Every entry below is to be retyped exactly as it appears.

─── Material for this exercise

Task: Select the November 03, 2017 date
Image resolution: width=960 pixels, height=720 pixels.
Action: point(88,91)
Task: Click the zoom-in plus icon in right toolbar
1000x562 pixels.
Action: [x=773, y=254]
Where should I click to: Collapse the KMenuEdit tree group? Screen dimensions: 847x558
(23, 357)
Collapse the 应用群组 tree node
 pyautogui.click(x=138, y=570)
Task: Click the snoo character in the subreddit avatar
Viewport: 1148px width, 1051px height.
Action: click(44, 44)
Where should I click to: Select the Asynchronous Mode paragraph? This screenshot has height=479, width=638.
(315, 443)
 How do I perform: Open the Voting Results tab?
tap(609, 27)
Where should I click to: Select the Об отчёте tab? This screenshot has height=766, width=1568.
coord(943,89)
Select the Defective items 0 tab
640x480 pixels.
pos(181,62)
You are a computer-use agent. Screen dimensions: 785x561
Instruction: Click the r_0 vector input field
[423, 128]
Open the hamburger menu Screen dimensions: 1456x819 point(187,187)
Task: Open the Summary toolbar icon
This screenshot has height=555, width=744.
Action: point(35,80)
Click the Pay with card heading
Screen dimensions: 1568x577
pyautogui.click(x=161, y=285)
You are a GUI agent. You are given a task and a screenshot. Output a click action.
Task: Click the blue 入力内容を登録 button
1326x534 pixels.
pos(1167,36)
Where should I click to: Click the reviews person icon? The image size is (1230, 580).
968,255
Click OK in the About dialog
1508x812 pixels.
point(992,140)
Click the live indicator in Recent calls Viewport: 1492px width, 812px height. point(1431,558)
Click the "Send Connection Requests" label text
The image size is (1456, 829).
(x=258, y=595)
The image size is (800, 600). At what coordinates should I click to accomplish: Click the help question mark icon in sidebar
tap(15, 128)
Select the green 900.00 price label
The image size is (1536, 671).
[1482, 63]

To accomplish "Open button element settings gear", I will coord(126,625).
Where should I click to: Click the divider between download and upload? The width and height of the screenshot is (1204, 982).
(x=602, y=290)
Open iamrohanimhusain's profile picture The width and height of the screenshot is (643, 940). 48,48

──────

Written answer:
Task: Select the November 03, 2017 date
Image resolution: width=960 pixels, height=720 pixels.
Action: point(88,91)
Task: Click the zoom-in plus icon in right toolbar
1000x562 pixels.
Action: [x=773, y=254]
Where should I click to: Collapse the KMenuEdit tree group? Screen dimensions: 847x558
(23, 357)
Collapse the 应用群组 tree node
 pyautogui.click(x=138, y=570)
Task: Click the snoo character in the subreddit avatar
Viewport: 1148px width, 1051px height.
Action: click(44, 44)
Where should I click to: Select the Asynchronous Mode paragraph? This screenshot has height=479, width=638.
(315, 443)
 How do I perform: Open the Voting Results tab?
tap(609, 27)
Where should I click to: Select the Об отчёте tab? This screenshot has height=766, width=1568.
coord(943,89)
Select the Defective items 0 tab
640x480 pixels.
pos(181,62)
You are a computer-use agent. Screen dimensions: 785x561
Instruction: Click the r_0 vector input field
[423, 128]
Open the hamburger menu Screen dimensions: 1456x819 point(187,187)
Task: Open the Summary toolbar icon
This screenshot has height=555, width=744.
Action: point(35,80)
Click the Pay with card heading
Screen dimensions: 1568x577
pyautogui.click(x=161, y=285)
You are a GUI agent. You are given a task and a screenshot. Output a click action.
Task: Click the blue 入力内容を登録 button
1326x534 pixels.
pos(1167,36)
Where should I click to: Click the reviews person icon? The image size is (1230, 580).
968,255
Click OK in the About dialog
1508x812 pixels.
point(992,140)
Click the live indicator in Recent calls Viewport: 1492px width, 812px height. point(1431,558)
Click the "Send Connection Requests" label text
The image size is (1456, 829).
(x=258, y=595)
The image size is (800, 600). At what coordinates should I click to accomplish: Click the help question mark icon in sidebar
tap(15, 128)
Select the green 900.00 price label
The image size is (1536, 671).
[1482, 63]

To accomplish "Open button element settings gear", I will coord(126,625).
Where should I click to: Click the divider between download and upload? The width and height of the screenshot is (1204, 982).
(x=602, y=290)
Open iamrohanimhusain's profile picture The width and height of the screenshot is (643, 940). 48,48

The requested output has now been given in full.